Dies änderte sich mit dem Präsidentenwechsel beim APHV. Jürgen Ehrlich trat 1968 die Nachfolge von Paul Hartung an. Eine Teilnahme von Ehrlich an der Mitgliederversammlung 1968, zu der er von Dr. Arno Debo eingeladen worden war, kam nicht zustande, weil Dr. Heinrich Wittmann sich weigerte, an der Versammlung teilzunehmen, wenn Ehrlich anwesend sei, da dieser ihn und den BPP diffamiert habe. Der Vorschlag des von Debo um Vermittlung gebetenen F. K. Vossen, „die bestehenden Differenzen für die Dauer der Prüferversammlung auszuklammern und sich später zu einer eingehenden Aussprache zusammenzufinden, fand nicht die Zustimmung von Dr. Wittmann.“ 17) Daraufhin verzichtete Ehrlich auf eine Teilnahme an der Mitgliederversammlung, wobei er anmerkte, er sei aus rein fachlichen Gründen zur Versammlung gekommen und nicht „um irgendwelche verbandlichen Gesichtspunkte zur Sprache zu bringen.“ 18)
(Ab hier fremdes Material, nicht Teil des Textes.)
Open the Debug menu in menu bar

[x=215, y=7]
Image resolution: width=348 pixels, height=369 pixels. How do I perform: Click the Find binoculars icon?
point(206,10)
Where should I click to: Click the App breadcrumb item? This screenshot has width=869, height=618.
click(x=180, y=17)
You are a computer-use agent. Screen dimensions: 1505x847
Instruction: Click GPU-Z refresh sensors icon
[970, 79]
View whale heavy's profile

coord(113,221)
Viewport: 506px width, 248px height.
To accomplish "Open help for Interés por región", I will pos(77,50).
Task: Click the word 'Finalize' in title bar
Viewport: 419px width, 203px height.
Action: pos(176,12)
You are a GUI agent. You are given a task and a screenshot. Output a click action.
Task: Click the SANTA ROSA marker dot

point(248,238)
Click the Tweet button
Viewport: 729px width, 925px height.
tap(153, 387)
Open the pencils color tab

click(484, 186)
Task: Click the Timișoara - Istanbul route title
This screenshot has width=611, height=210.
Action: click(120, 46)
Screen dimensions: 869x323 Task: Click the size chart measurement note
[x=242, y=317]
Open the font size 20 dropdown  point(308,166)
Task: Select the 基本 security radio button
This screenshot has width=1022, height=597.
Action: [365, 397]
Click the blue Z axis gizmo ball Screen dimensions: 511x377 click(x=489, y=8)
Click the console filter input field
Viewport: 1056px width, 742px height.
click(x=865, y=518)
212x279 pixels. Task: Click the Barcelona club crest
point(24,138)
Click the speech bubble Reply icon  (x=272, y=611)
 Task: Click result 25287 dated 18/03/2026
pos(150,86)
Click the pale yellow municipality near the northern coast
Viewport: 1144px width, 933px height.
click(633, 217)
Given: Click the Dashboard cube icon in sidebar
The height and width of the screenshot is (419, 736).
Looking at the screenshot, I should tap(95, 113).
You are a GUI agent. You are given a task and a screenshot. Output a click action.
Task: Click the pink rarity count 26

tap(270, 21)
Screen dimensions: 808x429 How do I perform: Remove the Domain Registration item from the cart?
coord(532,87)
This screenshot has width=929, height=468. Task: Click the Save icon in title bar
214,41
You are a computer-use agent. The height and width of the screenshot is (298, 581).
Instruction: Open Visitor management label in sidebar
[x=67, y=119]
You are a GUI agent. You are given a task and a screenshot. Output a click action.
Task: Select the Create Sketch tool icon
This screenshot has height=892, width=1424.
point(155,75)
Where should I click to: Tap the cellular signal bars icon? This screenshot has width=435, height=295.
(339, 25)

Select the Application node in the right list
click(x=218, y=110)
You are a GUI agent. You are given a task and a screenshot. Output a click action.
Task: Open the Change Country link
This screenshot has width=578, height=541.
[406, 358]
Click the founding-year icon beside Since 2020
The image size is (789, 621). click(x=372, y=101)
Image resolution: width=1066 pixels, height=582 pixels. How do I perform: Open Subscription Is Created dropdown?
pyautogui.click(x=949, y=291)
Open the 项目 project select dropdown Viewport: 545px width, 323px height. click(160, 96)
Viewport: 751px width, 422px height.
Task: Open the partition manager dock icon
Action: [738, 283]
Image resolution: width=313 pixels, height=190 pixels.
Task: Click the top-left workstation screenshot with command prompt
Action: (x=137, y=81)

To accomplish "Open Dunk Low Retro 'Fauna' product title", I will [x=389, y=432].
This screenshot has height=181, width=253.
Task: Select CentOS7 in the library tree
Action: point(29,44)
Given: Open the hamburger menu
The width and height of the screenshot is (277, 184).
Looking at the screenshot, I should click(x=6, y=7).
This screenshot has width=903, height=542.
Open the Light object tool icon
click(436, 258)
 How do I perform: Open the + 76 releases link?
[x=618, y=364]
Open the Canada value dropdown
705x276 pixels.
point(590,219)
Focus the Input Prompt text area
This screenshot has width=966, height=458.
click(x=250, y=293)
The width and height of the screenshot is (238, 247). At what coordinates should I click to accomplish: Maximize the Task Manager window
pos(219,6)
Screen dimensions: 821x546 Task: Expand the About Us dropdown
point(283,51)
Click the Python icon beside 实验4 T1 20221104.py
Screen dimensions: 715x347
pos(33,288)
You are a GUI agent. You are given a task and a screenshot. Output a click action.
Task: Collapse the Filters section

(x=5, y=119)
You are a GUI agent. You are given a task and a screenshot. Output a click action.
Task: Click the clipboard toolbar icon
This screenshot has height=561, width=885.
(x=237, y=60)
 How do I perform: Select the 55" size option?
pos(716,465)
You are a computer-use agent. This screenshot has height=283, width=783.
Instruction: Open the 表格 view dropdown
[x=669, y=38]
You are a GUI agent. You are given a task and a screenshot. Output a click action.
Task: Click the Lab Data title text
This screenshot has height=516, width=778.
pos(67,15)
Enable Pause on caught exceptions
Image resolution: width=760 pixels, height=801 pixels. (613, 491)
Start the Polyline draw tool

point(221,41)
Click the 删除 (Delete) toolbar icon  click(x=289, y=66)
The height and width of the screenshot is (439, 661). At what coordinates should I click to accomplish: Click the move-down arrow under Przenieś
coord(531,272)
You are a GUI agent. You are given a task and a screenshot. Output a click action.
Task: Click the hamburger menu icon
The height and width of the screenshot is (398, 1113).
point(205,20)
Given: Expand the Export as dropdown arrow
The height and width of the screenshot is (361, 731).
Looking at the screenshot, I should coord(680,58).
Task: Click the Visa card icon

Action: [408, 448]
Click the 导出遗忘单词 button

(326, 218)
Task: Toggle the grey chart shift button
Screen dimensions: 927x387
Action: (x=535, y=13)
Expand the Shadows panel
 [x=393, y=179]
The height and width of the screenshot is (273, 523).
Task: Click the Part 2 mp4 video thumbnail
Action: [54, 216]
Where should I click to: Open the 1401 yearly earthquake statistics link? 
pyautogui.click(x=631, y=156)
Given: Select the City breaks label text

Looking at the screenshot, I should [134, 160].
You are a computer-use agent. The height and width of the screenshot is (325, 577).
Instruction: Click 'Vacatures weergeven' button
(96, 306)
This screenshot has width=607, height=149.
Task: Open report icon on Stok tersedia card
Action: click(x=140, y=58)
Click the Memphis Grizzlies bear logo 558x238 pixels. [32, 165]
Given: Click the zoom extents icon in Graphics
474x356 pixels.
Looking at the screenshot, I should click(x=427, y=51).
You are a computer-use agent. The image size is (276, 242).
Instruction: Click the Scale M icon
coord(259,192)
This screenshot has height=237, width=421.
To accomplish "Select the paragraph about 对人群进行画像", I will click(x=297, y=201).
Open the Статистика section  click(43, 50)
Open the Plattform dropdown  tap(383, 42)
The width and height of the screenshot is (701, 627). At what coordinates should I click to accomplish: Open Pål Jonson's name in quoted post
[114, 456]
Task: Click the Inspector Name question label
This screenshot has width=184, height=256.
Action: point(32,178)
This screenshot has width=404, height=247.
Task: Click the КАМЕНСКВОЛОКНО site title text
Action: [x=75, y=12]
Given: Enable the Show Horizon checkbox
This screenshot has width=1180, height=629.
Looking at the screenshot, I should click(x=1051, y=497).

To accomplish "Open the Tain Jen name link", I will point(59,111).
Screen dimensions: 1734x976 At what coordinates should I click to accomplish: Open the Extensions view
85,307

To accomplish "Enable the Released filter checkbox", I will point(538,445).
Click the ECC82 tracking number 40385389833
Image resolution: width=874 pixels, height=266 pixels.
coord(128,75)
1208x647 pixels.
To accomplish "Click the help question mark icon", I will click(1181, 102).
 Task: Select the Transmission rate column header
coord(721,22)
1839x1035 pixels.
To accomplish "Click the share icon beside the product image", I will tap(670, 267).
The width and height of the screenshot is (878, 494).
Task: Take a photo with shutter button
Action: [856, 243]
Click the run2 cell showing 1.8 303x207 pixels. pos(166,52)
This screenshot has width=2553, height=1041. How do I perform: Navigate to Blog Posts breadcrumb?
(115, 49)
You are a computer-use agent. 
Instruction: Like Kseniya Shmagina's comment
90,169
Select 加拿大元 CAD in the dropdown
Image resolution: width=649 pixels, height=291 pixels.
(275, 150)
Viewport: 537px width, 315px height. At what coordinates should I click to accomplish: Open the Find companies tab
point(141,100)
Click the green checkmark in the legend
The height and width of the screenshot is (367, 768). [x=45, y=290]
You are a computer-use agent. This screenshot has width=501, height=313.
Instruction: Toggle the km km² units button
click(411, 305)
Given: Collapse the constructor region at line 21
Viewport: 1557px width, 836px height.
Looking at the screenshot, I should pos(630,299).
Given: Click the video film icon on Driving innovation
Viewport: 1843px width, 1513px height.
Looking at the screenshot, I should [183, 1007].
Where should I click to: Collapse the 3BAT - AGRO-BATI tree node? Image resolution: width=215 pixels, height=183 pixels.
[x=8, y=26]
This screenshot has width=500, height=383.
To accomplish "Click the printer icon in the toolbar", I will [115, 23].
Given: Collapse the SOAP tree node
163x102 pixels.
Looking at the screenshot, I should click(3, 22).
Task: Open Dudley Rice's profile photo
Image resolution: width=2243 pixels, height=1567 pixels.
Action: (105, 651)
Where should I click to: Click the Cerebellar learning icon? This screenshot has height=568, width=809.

Hier zeichnete sich schon ab, was während der Präsidentschaft Ehrlichs beim APHV, die bis 1992 dauerte, in weiten Teilen sein Verhältnis zum BPP bestimmte.

Nachdem bei der Mitgliederversammlung am 23. November 1969 wieder kein Vertreter der Schirmherren anwesend war, änderte sich dies im folgenden Jahr. Zur Mitgliederversammlung am 22. November 1970 erschienen vom BDPh Vizepräsident Dr. Heinz Jaeger und der Leiter der Bundesstelle Fälschungsbekämpfung, Oberstaatsanwalt Heinz Dobbert, sowie vom APHV Präsident Jürgen Ehrlich und Vizepräsident Günter Schwanke. Das war ein Signal, daß die Schirmherren BDPh und APHV künftig beabsichtigten, mehr Einfluß auf das Prüfwesen zu nehmen.

16) Eine derartige Mitteilung Hofingers war in den Akten des APHV nicht auffindbar - d.V.

17) Niederschrift von F. K. Vossen vom 17. November 1968.

18) Notiz von Jürgen Ehrlich, ohne Datum.